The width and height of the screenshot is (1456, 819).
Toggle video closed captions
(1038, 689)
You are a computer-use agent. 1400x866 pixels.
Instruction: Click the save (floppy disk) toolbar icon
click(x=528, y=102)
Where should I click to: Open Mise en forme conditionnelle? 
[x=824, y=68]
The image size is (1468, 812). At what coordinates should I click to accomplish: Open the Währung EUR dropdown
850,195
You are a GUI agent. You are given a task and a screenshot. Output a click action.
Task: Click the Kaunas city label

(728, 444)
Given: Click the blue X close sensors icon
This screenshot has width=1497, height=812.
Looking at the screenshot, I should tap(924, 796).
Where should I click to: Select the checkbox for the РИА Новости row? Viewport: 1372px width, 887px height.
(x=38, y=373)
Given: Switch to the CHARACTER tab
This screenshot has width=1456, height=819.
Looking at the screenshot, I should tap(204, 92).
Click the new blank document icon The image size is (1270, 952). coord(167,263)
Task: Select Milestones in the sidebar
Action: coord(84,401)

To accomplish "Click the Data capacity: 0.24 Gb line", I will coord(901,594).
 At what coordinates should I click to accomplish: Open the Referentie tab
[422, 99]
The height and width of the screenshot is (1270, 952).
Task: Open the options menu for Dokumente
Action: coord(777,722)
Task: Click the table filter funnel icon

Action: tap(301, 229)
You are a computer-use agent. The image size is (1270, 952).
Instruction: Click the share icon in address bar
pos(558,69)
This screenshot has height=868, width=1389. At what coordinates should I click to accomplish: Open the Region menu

◆ Assignment
Return every line from the entries above that includes the word "computer".

◆ Task answer
You are a computer-use agent. 1400x866 pixels.
You are a computer-use agent. The image size is (1270, 952).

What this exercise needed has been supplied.